→ Problem description:
Turn the lines of the entries, from the very first one through the line containing "Action: coord(159,664)", both included, into a numbered list, leaving out any blank lines.

→ Input rows:
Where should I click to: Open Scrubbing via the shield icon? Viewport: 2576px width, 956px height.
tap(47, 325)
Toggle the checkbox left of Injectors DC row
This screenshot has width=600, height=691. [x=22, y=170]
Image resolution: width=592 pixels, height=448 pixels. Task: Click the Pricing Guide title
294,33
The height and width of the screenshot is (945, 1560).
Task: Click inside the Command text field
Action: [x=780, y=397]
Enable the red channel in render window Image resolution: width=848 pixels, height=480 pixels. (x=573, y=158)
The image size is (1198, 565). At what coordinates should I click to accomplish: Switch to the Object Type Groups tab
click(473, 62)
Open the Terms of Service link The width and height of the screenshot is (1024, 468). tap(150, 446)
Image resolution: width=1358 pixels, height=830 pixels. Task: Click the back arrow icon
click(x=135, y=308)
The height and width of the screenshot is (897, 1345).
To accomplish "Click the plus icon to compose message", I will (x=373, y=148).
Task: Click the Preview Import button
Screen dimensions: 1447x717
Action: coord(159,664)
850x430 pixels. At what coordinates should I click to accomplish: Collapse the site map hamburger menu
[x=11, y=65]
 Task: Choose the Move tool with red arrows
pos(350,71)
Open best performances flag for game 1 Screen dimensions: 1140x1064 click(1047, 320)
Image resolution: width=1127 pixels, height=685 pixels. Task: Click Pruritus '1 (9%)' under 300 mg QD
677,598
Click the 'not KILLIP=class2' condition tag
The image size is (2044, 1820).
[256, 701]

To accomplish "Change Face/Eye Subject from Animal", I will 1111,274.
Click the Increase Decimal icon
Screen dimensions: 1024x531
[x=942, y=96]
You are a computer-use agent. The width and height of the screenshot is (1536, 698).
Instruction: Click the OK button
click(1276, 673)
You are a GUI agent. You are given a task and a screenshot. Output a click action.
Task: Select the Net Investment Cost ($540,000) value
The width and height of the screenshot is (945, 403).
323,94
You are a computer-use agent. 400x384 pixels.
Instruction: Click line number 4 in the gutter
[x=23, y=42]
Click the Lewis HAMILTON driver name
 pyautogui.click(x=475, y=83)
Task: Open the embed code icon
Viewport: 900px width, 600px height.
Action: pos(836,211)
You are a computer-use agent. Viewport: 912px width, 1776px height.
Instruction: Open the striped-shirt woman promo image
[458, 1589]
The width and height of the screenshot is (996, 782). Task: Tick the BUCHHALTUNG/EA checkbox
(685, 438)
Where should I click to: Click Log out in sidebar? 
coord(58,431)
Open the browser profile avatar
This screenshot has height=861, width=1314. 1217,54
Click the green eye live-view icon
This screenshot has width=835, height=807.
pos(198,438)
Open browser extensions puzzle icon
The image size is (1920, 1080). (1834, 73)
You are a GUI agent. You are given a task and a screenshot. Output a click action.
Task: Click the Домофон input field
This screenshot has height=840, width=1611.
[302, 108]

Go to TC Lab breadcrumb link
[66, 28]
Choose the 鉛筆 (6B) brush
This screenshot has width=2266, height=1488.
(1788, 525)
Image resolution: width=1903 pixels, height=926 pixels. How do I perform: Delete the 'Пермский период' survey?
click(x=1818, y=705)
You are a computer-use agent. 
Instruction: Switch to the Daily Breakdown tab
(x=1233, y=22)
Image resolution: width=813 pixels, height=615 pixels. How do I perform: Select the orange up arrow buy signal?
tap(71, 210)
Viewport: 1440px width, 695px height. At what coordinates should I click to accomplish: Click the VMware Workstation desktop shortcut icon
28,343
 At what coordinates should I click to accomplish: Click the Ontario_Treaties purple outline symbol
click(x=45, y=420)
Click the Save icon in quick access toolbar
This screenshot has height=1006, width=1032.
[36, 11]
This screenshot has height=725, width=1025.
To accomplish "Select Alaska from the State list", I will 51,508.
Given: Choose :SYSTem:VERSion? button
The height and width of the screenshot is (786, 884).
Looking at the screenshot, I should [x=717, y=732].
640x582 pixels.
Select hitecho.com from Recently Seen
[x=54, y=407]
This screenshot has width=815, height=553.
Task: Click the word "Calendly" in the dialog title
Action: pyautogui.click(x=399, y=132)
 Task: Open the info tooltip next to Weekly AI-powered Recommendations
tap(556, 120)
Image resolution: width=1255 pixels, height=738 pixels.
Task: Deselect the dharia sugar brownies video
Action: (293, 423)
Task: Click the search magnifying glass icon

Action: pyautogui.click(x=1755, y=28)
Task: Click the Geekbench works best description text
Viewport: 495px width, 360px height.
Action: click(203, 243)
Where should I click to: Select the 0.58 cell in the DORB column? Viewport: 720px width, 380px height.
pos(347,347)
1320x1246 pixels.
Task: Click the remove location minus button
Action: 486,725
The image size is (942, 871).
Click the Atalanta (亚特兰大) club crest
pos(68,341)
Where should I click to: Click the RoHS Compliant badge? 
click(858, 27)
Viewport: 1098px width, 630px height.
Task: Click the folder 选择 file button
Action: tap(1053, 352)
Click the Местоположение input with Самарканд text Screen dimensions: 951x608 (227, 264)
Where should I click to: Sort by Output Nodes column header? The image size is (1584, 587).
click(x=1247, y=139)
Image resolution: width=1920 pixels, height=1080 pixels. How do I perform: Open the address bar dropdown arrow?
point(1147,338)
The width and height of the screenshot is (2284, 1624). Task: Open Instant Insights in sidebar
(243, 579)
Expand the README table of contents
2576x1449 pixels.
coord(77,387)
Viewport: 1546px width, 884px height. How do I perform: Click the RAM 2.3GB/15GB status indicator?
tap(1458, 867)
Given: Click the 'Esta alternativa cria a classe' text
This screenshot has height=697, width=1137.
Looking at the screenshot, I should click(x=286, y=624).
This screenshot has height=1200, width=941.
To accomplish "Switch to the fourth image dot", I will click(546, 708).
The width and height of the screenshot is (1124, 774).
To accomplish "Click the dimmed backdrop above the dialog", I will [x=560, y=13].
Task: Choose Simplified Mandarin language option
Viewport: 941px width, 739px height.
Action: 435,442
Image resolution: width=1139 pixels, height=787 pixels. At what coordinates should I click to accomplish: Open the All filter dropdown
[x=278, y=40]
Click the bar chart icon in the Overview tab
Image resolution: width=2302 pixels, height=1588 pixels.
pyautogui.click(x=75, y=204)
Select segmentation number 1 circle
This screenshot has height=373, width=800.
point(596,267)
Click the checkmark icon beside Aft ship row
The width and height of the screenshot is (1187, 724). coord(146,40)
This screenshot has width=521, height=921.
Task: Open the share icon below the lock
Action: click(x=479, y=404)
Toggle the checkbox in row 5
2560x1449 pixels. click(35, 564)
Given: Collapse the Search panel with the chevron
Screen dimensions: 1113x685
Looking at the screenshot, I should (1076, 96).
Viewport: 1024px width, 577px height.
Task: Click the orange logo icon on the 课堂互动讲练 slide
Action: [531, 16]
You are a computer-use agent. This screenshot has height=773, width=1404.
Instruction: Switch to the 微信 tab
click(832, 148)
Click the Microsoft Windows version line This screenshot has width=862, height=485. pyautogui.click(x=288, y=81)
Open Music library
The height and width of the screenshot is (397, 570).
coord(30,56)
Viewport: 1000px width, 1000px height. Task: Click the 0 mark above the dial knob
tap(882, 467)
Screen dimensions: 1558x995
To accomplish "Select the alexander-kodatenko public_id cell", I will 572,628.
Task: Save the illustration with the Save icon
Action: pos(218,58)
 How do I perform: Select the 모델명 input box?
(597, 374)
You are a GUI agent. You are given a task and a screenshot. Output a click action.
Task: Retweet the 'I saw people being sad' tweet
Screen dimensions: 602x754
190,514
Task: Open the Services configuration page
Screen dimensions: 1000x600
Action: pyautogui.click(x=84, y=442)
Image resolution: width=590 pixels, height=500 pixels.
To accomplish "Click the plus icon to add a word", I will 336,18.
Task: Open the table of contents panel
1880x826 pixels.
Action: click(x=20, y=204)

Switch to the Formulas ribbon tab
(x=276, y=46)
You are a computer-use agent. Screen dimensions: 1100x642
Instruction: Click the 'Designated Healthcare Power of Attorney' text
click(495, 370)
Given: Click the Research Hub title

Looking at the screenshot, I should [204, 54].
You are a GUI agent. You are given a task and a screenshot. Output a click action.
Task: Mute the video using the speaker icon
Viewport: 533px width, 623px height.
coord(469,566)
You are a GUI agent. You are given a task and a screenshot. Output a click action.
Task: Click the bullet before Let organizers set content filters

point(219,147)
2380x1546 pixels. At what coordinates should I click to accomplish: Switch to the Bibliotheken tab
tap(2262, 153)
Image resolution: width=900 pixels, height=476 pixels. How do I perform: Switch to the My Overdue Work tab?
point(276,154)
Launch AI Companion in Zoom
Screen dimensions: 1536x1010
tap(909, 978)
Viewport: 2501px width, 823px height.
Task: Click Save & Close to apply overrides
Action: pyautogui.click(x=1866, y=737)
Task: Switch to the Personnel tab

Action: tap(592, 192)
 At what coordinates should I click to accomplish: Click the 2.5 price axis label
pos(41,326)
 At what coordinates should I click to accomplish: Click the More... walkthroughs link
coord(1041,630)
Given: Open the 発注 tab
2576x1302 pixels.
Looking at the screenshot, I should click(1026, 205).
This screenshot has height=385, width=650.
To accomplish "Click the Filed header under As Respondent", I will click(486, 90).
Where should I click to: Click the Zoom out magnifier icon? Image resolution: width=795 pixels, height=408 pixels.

→ Result of this task:
1. Where should I click to: Open Scrubbing via the shield icon? Viewport: 2576px width, 956px height.
2. tap(47, 325)
3. Toggle the checkbox left of Injectors DC row
4. This screenshot has width=600, height=691. [x=22, y=170]
5. Image resolution: width=592 pixels, height=448 pixels. Task: Click the Pricing Guide title
6. 294,33
7. The height and width of the screenshot is (945, 1560).
8. Task: Click inside the Command text field
9. Action: [x=780, y=397]
10. Enable the red channel in render window Image resolution: width=848 pixels, height=480 pixels. (x=573, y=158)
11. The image size is (1198, 565). At what coordinates should I click to accomplish: Switch to the Object Type Groups tab
12. click(473, 62)
13. Open the Terms of Service link The width and height of the screenshot is (1024, 468). tap(150, 446)
14. Image resolution: width=1358 pixels, height=830 pixels. Task: Click the back arrow icon
15. click(x=135, y=308)
16. The height and width of the screenshot is (897, 1345).
17. To accomplish "Click the plus icon to compose message", I will (x=373, y=148).
18. Task: Click the Preview Import button
19. Screen dimensions: 1447x717
20. Action: coord(159,664)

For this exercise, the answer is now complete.